Nell’era digitale, la tutela della privacy sullo smartphone rappresenta una delle sfide più rilevanti per gli utenti.

Oltre ai rischi noti legati a GPS e fotocamera, esiste infatti un’impostazione meno conosciuta ma altrettanto insidiosa, spesso attivata di default, che può compromettere seriamente la sicurezza dei dati personali. Gli specialisti del settore l’hanno definita come un “pulsante sempre acceso” che, se non disattivato tempestivamente, può esporre a gravi violazioni della privacy.
L’impostazione nascosta che mette a rischio la privacy degli utenti
L’attenzione degli esperti di sicurezza informatica si è concentrata sull’Autorizzazione di accessibilità, una funzione presente principalmente sui dispositivi Android, ma con analoghi strumenti disponibili anche su iOS. Originariamente concepita per agevolare le persone con disabilità visive, facilitare il controllo vocale e migliorare la lettura dello schermo, questa funzionalità è oggi sfruttata da molte applicazioni per scopi ben più ampi e potenzialmente pericolosi.
Grazie a questa autorizzazione, un’applicazione può monitorare in tempo reale tutto ciò che appare sul display, registrare l’apertura di altre app, tracciare tocchi e movimenti sullo schermo, riconoscere quando si digitano codici sensibili e persino intercettare l’uso di applicazioni bancarie. Il fatto che questa funzione rimanga attiva costantemente in background la rende un vero e proprio “punto di accesso” per hacker e truffatori, che possono così mettere in atto operazioni di spionaggio e furto d’identità.
Il problema più grave è che la maggior parte degli utenti attiva questa autorizzazione senza comprendere pienamente le conseguenze, spesso a causa di messaggi poco chiari e generici che richiedono di premere il tasto “Consenti” per procedere.
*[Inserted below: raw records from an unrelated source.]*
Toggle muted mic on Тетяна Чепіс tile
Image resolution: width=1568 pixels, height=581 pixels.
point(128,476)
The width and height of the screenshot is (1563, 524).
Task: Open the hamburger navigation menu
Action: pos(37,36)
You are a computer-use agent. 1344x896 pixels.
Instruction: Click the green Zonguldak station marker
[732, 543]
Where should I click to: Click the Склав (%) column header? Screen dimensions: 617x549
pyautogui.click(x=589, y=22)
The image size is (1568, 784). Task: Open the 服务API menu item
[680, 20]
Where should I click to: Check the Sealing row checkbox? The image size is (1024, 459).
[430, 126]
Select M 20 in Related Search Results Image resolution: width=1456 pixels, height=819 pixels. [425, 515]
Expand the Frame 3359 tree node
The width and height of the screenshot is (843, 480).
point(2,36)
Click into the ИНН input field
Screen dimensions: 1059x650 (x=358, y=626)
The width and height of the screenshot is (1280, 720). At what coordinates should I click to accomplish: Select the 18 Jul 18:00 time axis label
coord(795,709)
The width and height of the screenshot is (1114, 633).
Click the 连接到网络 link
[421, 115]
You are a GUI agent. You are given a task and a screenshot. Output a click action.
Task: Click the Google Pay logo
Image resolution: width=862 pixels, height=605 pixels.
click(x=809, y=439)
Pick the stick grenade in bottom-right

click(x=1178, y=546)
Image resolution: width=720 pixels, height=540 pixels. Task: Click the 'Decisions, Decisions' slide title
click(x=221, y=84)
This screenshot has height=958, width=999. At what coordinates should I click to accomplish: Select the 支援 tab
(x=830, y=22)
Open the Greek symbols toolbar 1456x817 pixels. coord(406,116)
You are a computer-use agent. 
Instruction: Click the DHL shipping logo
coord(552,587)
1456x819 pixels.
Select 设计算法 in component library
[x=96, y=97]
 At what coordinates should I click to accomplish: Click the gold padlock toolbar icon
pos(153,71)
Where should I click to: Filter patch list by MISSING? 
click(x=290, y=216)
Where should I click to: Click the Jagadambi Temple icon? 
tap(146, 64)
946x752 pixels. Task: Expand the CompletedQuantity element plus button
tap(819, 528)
Diverse app, incluse quelle che promettono ottimizzazioni del sistema, launcher alternativi, servizi di risparmio energetico, strumenti di monitoraggio dell’uso o software per notifiche intelligenti, richiedono questo permesso per funzionare, senza che gli utenti siano consapevoli del potenziale rischio.

Questa situazione è terreno fertile per app malevole che approfittano dell’accesso alle funzionalità di accessibilità per effettuare furti di dati bancari, intercettare transazioni, mostrare schermate ingannevoli, eseguire azioni non autorizzate e superare meccanismi di sicurezza come l’autenticazione a due fattori. Proprio per questo motivo, l’Autorizzazione di accessibilità è strettamente collegata a fenomeni di frodi mobili, prelievi non autorizzati dai conti correnti e attacchi tramite scambio della scheda SIM.
Per tutelare la propria privacy è fondamentale controllare quali applicazioni hanno accesso a questa funzione e disattivare immediatamente quelle non indispensabili o sospette. Su dispositivi Android, la procedura si effettua accedendo a Impostazioni > Privacy o Sicurezza > Accessibilità: qui è possibile visualizzare l’elenco delle app autorizzate e revocare i permessi superflui.
Anche su iPhone, sebbene il sistema operativo sia notoriamente più rigido e controllato, esistono potenziali rischi analoghi. Per verificare lo stato delle autorizzazioni, si può consultare la sezione Impostazioni > Privacy e sicurezza > Monitoraggio app > Registrazione schermo > Accesso completo alla tastiera e intervenire di conseguenza per disabilitare l’accesso a software non affidabili.
Gli utenti sono quindi invitati a mantenere alta l’attenzione su queste impostazioni, aggiornando periodicamente le autorizzazioni e privilegiando sempre app provenienti da fonti affidabili. Negligenza e superficialità nell’uso di queste funzioni possono tradursi in danni irreparabili per la propria sicurezza digitale e finanziaria.